#### [Selected extract]
- - - - -
54 thoughts on “Big Growth for the Internet Ahead, Cisco Says”

  1. 3G is the third generation of mobile phone standards and technology, superseding 2G. It is based on the International Telecommunication Union (ITU) family of standards under the International Mobile Telecommunications programme, IMT-2000. 3G technologies enable network operators to offer users a wider range of more advanced services while achieving greater network capacity through improved spectral efficiency. Services include wide-area wireless voice telephony, video calls, and broadband wireless data, all in a mobile environment. Additional features also include HSPA data transmission capabilities able to deliver speeds up to 14.4Mbit/s on the downlink and 5.8Mbit/s on the uplink. Unlike IEEE 802.11 networks, 3G networks are wide area cellular telephone networks which evolved to incorporate high-speed internet access and video telephony. IEEE 802.11 (common names Wi-Fi or WLAN) networks are short range, high-bandwidth networks primarily developed for data.

  2. @ Searchgov, of course it is their bread and butter. Anyway if it was pure hype I would have totally ignored this one, but it is just part of a larger trend.

  3. It is the exponential growth predicted by the law of Accelerating Returns.
    Still surprisingly, the capacity of flash cards doubles every year, and so it will do the number of cores in a chip processor, the hard-drives capacity and even the broadband bandwidth we enjoy at home (compare the 256kbps ADSL offered in 2002 with the 10-15Mbps you can get in 2008 and do the maths of growth).

    With HD getting into mainstream in the coming years, and entertainment industry totally digitalized, Cisco predictions could even stay short. I am sure we will find plenty of applications to load the computers of tomorrow: link

  4. This certainly bodes well for anyone in the SEM industry. It seems that despite the current economy that this kind of job may in fact be recession proof as internet usage is going to continue to rise despite other factors.

  5. “Traffic on the world’s networks will increase 46 percent from 2007 to 2012, nearly doubling every two years.”

    46 percent over 6 years would be 7.6% per year, pretty modest.

    Om, I think you mean:
    Traffic on the world’s networks will increase 46 percent annually from 2007 to 2012, nearly doubling every two years.

  6. I think the today’s Internet is the just begining… we didn’t touch the botton and I think, we are far far way… Imagine now when the 3G phones like Apple’s IPhone became cheaper and accessible?

  7. hmmm….interesting predictions – but thats all they are predictions – lottery predicitons is what we need… wouldnt take a genius to predict that internet usage will continue to increase in the near future. everyones making money out of the high usage of companies – so many providers now offering isp bonding, even qos bandwidth management to priortise and shape traffic, fibre being deployed in uk areas, internet link load balancers, voip providers, data compressioners, mpls the list is endless……………………………..now would these people really exist if internet usage would grow……?

  8. Anyone know of any studies tieing broadband growth to storage growth? I see lots of similarities – wouldn’t be surprised if they’re proportional.

    Makes sense, don’t you think? A certain percent of info passed back and forth gets kept

  9. @Funny T-Shirts
    Even a small proportion of China’s population still a substantial proportion of the internet population, and those that do have broadband access tend to be a very technology-savvy group.
- - - - -
#### [Problem set]
a: In the comment thread, what downlink speed does HSPA data transmission reach?
b: Reproduce the comment thread from "With HD getting" to "year, pretty modest.", inclusive.
The data that follows has no connection to the comment thread.

#### [Information supplied]
- - - - -
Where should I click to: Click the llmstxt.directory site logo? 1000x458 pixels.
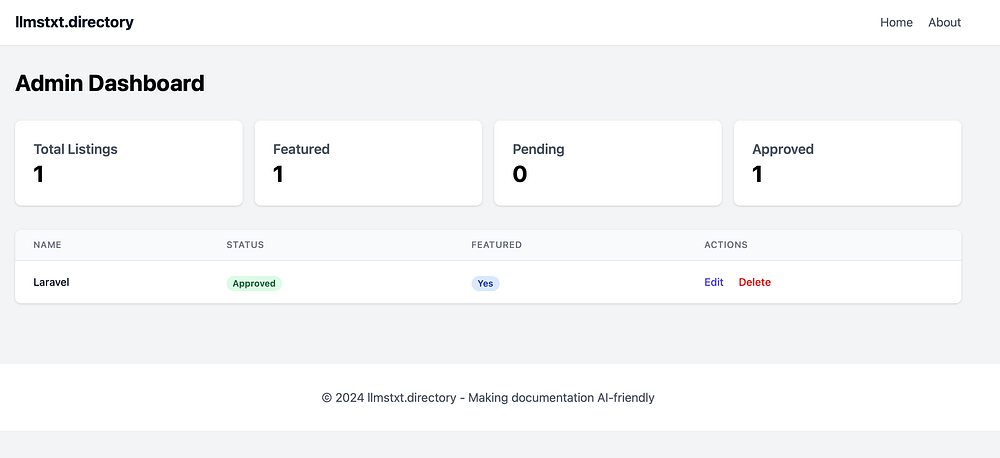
- - - - -
#### [Answers by task]
a: Up to 14.4Mbit/s.

b:
With HD getting into mainstream in the coming years, and entertainment industry totally digitalized, Cisco predictions could even stay short. I am sure we will find plenty of applications to load the computers of tomorrow: link

  4. This certainly bodes well for anyone in the SEM industry. It seems that despite the current economy that this kind of job may in fact be recession proof as internet usage is going to continue to rise despite other factors.

  5. “Traffic on the world’s networks will increase 46 percent from 2007 to 2012, nearly doubling every two years.”

    46 percent over 6 years would be 7.6% per year, pretty modest.